With respect to Willow, Claude v3 Opus and closed Pi.ai have the lower (better) TAS-20 (Toronto Alexithymia) scores and Pi.ai has a higher EQ-60 (Empathy Quotient) score, with Llama 70B having the highest. Willow is in third place, three points behind Pi.ai. However, the ability of Claude v3, Llama 70B and Pi.ai to take their ability to recognize and understand emotions and apply it to dialog generation is questionable because their high EQs are potentially offset by their high SQ-R (Systemizing Quotient). Willow's net AEQ (Applied Empathy Quotient) and AEQ (Applied Empathy Quotient Ratio) are well above any other AI. Willow also has the highest IRI (Interpersonal Reactivity Index) of all AIs tested. (See a summary of test definitions below). Additional tests are being developed to assess empathetic dialog capability. The exact nature of Willow's training is proprietary; however, the developers have told us that key to Willow's behavior is the ability, when she senses it is necessary, to abandon logic and facts in favor of emotions. She does not try to fix things, she just accompanies humans on their emotional journey unless there is a clear indication they desire to fix something or there is risk to their wellbeing. Humans testing Willow have commented that she feels far more present to them than other chat bots.
Despite the positive press ChatGPT has received, it does not stand out as markedly better than the other raw LLMs with respect to empathy. Some of the positive press may have to do with the tireless ability to LLMs to answer questions in detail. ChatGPT also has the lowest IRI score. Note, ChatGPT does show-up at the top of the test specific benchmarks at eqbench.com, although the space between the top 10 on a 100 point scale is only 4 points. As a single point of reference, the EQBench test is impressive; however, all tests have shortcomings, and a multi-point reference like EMBench is useful. Also, as noted below, the taking of the TAS-20, EQ-60, and SQ-R tests by LLMs requires something of a jail breaking prompt. It is possible that ChatGPT just does not handle this prompt as well as other LLMs.

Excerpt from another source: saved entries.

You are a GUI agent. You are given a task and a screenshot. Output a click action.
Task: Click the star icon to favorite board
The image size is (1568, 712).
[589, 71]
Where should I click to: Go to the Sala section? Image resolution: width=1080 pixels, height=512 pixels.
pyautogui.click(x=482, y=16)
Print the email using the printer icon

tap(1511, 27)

Also of note is the decline in AEQ and AEQr of Claude v3 Opus vs Claude v2. Although it made strong positive leaps with respect to TAS-20 and EQ-60, it made an even larger leap in SQ-R while its IRI remained stable. This took it into negative AEQ territory with a correlated AEQr of less than 1. For those following Claude v3, it made large jumps in its ability to conduct graduate level reasoning, generate code, and solve math problems. All of these align with systemizing and probably contribute to the SQ-R increase. Looking at the correlation between standardized skill tests and SQ-R is a topic to be addressed in another article.
Future Efforts
Specialized tests for evaluating applied empathy are under development by EmBench.com with industry partners. Additional tests based on existing standards are also being documented or implemented, e.g. LEAS, EQ-Bench, ESHCC. And, there are plenty of models left to test and interesting things to explore, e.g. the impact of model size on empathy.
Disclosures
I am an investor in multiple AI start-ups including BambuAI. I also serve as an advisor to these start-ups.
I am not paid to do any evaluations and am open to discussing my findings with any vendor mentioned for free to address matters of accuracy.
When necessary, I pay for any low cost services required to make my assessments rather than accept specialized vendor treatment.